I have no answers. I have no understanding when it comes to this level of tragedy. All I can do is just continue to be there for my loved ones and friends when they are suffering and support them in the only way I know how. My words sound empty, but they are full of love.
The only thing I can offer is that hearing of their loss makes me even more grateful for all of the joy in my life. It sounds mean to say it to my friends while they are suffering.

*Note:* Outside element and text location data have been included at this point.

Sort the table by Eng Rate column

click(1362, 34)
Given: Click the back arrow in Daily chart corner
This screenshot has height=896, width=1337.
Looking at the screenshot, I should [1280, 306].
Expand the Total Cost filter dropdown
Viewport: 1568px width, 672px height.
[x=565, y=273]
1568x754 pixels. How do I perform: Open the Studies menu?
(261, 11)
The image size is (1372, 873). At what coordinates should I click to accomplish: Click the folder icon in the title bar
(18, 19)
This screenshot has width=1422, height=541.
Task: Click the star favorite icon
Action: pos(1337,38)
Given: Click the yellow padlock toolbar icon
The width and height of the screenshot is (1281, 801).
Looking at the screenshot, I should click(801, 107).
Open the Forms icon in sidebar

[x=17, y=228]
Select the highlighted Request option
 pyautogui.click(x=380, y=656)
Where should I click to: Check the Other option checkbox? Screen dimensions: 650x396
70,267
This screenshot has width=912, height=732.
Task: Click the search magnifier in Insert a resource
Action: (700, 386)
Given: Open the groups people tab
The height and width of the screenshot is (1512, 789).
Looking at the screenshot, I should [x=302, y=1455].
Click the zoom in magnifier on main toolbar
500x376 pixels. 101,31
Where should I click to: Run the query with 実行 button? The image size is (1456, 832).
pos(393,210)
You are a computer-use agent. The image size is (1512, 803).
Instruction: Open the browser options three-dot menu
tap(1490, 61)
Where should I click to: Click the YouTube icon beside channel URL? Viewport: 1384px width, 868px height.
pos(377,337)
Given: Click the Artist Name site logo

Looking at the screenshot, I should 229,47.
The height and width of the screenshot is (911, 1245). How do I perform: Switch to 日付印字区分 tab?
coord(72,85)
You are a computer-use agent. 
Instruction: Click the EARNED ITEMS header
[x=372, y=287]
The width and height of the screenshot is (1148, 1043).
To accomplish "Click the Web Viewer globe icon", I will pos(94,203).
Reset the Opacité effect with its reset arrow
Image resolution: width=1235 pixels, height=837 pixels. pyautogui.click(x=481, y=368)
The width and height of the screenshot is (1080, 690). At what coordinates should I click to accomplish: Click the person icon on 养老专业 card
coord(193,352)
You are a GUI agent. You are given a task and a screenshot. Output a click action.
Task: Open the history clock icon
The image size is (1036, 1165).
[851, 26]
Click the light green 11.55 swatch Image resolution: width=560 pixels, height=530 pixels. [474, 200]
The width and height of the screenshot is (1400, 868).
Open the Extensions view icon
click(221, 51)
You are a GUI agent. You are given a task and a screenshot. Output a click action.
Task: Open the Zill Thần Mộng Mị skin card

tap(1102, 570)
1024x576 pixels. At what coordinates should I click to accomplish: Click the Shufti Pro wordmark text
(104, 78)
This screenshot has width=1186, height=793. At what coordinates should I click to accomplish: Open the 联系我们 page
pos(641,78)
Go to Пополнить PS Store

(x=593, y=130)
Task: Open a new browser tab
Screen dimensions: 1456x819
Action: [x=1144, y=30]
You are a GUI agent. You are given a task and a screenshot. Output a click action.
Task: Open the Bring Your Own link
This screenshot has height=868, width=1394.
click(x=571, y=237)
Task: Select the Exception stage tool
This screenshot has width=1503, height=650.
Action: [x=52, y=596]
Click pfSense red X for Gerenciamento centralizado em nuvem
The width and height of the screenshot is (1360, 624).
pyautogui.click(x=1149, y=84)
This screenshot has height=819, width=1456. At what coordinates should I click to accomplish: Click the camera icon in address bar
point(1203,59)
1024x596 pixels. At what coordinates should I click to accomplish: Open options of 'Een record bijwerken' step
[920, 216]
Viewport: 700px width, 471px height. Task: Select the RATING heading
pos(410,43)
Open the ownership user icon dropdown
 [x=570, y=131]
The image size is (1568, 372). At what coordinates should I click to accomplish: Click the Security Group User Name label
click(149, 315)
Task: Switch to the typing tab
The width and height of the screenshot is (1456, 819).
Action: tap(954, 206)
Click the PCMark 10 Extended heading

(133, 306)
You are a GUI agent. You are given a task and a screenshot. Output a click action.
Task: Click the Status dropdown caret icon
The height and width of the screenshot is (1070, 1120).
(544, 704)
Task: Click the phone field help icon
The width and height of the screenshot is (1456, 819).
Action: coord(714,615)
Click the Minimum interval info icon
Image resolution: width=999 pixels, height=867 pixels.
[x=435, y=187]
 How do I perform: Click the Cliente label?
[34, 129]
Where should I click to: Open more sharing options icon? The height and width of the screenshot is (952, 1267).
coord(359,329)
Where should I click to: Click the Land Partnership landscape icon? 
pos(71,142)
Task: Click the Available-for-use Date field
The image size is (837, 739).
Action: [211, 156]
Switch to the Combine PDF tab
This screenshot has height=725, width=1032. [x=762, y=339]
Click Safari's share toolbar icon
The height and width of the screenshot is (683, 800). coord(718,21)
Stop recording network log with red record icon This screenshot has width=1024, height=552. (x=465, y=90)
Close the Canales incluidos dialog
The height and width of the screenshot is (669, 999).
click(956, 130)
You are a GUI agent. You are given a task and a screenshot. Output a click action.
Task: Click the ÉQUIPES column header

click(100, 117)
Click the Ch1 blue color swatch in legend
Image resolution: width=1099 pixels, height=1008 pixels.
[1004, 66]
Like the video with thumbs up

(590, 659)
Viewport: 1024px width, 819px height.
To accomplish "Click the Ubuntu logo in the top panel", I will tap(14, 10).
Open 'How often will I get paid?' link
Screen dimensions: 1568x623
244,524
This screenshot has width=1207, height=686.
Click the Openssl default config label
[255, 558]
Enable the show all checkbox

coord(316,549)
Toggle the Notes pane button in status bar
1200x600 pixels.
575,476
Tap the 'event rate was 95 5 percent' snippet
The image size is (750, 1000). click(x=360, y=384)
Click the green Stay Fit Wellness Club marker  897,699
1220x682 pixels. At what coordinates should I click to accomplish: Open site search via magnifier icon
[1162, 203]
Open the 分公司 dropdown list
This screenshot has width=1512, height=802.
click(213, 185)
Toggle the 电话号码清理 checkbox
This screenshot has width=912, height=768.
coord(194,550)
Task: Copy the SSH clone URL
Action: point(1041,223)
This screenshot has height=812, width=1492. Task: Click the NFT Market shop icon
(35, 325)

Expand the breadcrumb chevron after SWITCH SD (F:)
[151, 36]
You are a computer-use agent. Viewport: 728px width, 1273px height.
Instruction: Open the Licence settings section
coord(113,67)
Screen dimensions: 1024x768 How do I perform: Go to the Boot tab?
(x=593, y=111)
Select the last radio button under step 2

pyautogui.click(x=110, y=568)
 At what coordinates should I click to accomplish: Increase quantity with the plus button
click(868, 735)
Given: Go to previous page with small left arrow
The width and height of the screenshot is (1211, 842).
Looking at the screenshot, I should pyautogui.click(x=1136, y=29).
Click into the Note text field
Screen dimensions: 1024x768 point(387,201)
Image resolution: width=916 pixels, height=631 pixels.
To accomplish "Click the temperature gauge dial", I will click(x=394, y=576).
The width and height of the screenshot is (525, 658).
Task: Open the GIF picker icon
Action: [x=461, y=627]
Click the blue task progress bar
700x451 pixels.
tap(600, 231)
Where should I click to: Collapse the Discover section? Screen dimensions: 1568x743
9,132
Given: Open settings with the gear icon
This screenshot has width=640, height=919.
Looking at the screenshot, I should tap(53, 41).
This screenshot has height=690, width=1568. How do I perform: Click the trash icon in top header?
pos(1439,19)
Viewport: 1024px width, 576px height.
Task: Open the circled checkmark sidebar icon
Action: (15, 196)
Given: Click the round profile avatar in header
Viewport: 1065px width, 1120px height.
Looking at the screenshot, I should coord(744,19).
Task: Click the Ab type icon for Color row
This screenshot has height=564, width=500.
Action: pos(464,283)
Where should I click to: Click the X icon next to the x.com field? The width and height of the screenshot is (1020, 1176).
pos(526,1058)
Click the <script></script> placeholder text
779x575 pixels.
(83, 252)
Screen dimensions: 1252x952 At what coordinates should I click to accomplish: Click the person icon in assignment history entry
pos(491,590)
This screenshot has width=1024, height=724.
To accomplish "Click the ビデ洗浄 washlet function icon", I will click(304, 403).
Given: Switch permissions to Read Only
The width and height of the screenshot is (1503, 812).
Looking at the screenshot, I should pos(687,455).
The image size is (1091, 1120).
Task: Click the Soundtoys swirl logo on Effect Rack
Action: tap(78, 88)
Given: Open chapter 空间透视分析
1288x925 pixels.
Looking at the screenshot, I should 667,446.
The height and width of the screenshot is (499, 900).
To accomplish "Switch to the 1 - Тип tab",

I think I’d hate happy families if I had to live through that loss. I’d be spiteful and bitter. But my friends are gracious. They don’t begrudge anyone else their happiness. They’re just struggling to make it through this tragedy one day at a time, the best they can. So I guess that’s what I have to do, too. I have to go on thinking of them each and every day. I have to read her posts everyday, even though they tear me up inside. I have to continue to lose sleep because I can’t stop thinking about the loss of one of my children.
And I have to remember, when I am at the end of my sleep-deprived rope, that I have it good. Because I have the luxury of losing my temper with my healthy children. I have the gift of never-ending loads of laundry and sticky messes to clean up. I have the great fortune of a house of light-sleepers who might wake up if they hear the creaky stair. I get to count my blessings every night that I have my big family of five.
And even though I may have to trudge up and down that flight of stairs ten times a night to get my baby to go back to sleep, I’ll do it gladly. Because I’ll take a million sleepless nights with Allie over a lifetime without her.
To all the moms of healthy children out there, please, hug your babies extra hard tonight and, if you pray, say a prayer for all of the mothers who are suffering the loss of a child.